MPD01605Months after members of parliament from the House of Commons Science and Technology Committee wrote that the Department for Exiting the E.U. should “hire a chief scientific adviser as a matter of priority,” no such person has been appointed, reports the Times Higher Education.
Negotiations between the Department and EU representatives for the United Kingdom to leave the European Union began on June 19. Topics under discussion include whether UK scientists will still be eligible for EU research funding.
“Hiring a chief scientific adviser for [the Department for Exiting the E.U.] would be a start in reassuring the scientific community in the UK, which is frankly very worried about Brexit,” Andrew Steele, chair of the Science is Vital advocacy group, told the Times.
The lack of a dedicated science advisor for the department is far from the only concern scientists have voiced about Brexit. Several high-profile scientists tell Buzzfeed that the UK decision to also leave Euratom, which oversees nuclear safety, would have serious ramifications for nuclear research and industry in Britain.
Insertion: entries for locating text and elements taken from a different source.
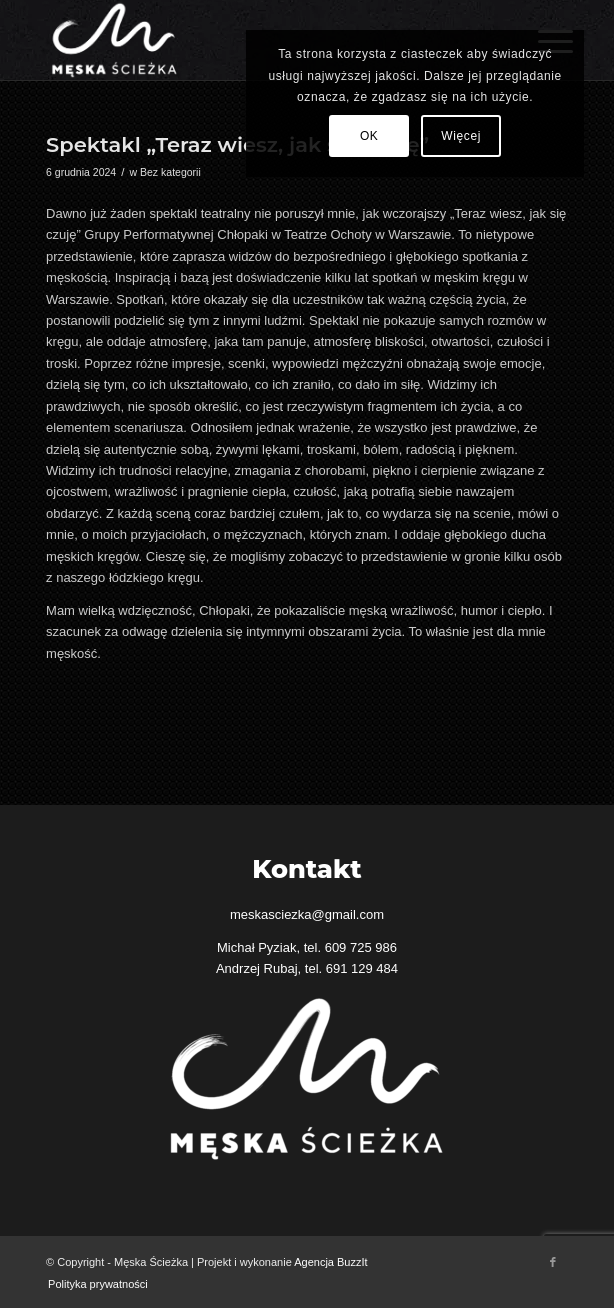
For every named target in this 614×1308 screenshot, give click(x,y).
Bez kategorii (170, 172)
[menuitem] (93, 1284)
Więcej (461, 136)
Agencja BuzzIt (330, 1262)
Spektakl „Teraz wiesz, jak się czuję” (237, 144)
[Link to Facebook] (553, 1262)
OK (369, 136)
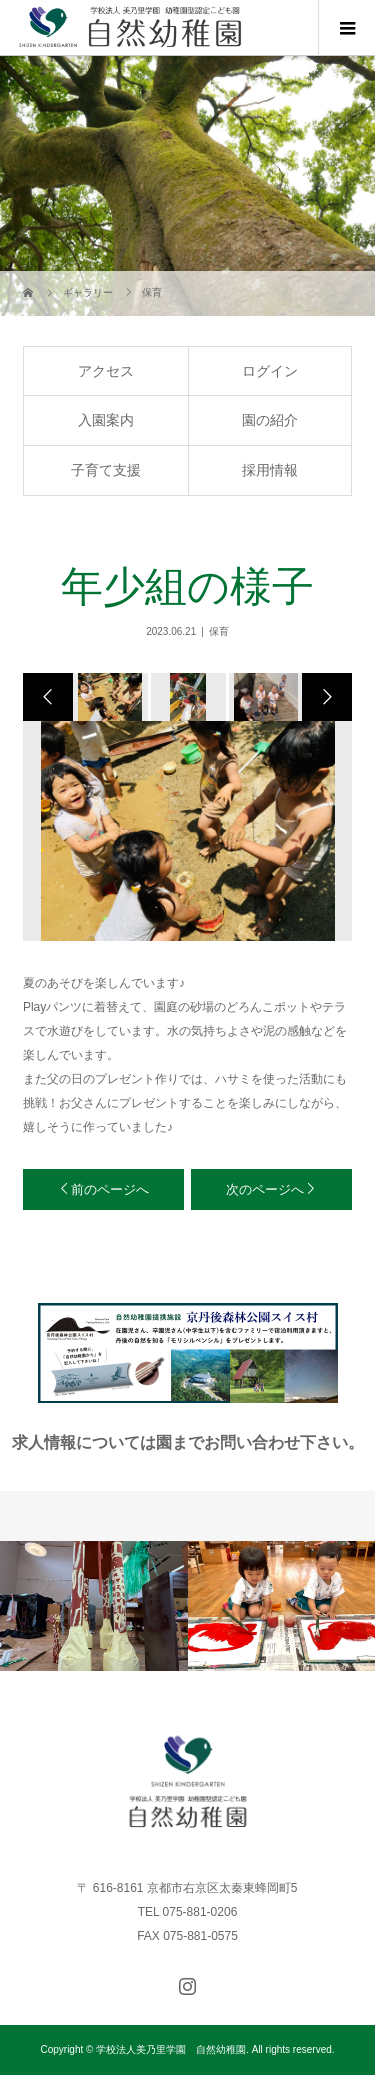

And Scottish Farmer reports the country is already losing out on EU funding for testing of new crops.
In addition to funding, recruitment of talent is another worry. “The problem I’ve seen is that now, especially with the uncertainty about what’s actually going to happen with Brexit, we see fewer applications to our PhD schemes and also when recruiting postdoctoral researchers from the E.U.,” Frank Dondelinger, a biostatistician and machine learning expert at Lancaster University in the U.K., told The Scientist earlier this summer.
Kieron Flanagan, senior lecturer in science and technology policy at the University of Manchester, tells the Times Higher Education that having a chief scientific advisor for the Brexit discussions may not be as important as critics say, given that the issues being discussed are economic. “A scientist is not any better qualified to comment on that than an economist, in principle,” he says.